Words from a rugged master

Words from a rugged master

Words from a rugged master

Tonight I felt like sharing three of my favourite Jim Harrison poems.  He was able to capture incredible beauty and inspire a deep love of the natural world in a way that was simple, pure and raw.  I love the powerful combination of grit and tenderness in his words.  


Seven in the Woods

Am I as old as I am?
Maybe not. Time is a mystery
that can tip us upside down.
Yesterday I was seven in the woods,
a bandage covering my blind eye,
in a bedroll Mother made me
so I could sleep out in the woods
far from people. A garter snake glided by
without noticing me. A chickadee
landed on my bare toe, so light
she wasn’t believable. The night
had been long and the treetops
thick with a trillion stars. Who
was I, half-blind on the forest floor
who was I at age seven? Sixty-eight
years later I can still inhabit that boy’s
body without thinking of the time between.
It is the burden of life to be many ages
without seeing the end of time.


Most of my life was spent
building a bridge out over the sea
though the sea was too wide.
I’m proud of the bridge
hanging in the pure sea air. Machado
came for a visit and we sat on the
end of the bridge, which was his idea.
Now that I’m old the work goes slowly.
Ever nearer death, I like it out here
high above the sea bundled
up for the arctic storms of late fall,
the resounding crash and moan of the sea,
the hundred-foot depth of the green troughs.
Sometimes the sea roars and howls like
the animal it is, a continent wide and alive.
What beauty in this the darkest music
over which you can hear the lightest music of human
behavior, the tender connection between men and galaxies.
So I sit on the edge, wagging my feet above
the abyss. Tonight the moon will be in my lap.
This is my job, to study the universe
from my bridge. I have the sky, the sea, the faint
green streak of Canadian forest on the far shore.

Death again

Let’s not get romantic or dismal about death.

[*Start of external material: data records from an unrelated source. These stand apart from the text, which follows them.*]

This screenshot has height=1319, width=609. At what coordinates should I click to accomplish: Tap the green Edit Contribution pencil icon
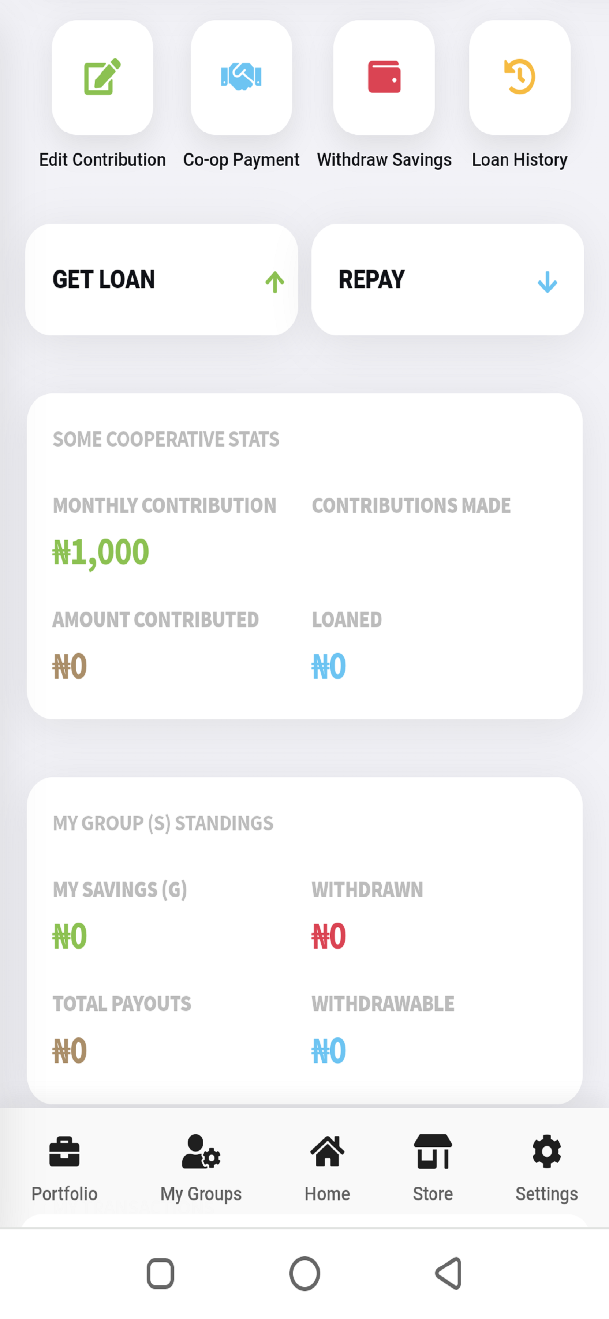(x=102, y=77)

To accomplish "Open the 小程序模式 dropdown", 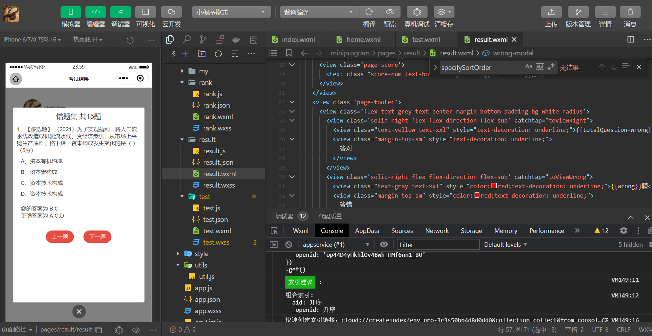I will coord(231,12).
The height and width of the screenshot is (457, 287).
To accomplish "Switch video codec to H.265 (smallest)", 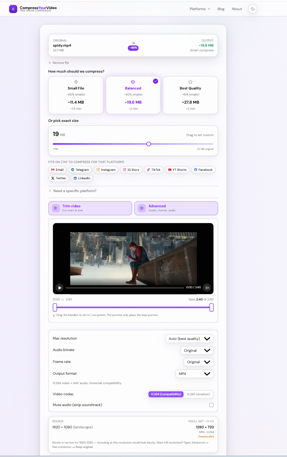I will [199, 394].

Indeed it’s our most unique act along with birth. 

We must think of it as cooking breakfast,

it’s that ordinary.  Break an egg into two bowls

or break a bowl into two eggs.

Slip into a coffin after the fluids have been drained or,

better yet, slide into the fire. 

Of course it’s a little hard to accept your last kiss, your last drink, your last meal

about which the condemned can be quite particular

as if there could be a cheeseburger sent by God.  

A few lovers sweep by the inner eye, but it’s mostly a placid lake at dawn, mist rising, a solitary loon call,

and staring into the still, opaque water.  We’ll know as children again all that we are destined to know, that the water 

is cold and deep, and the sun penetrates only so far.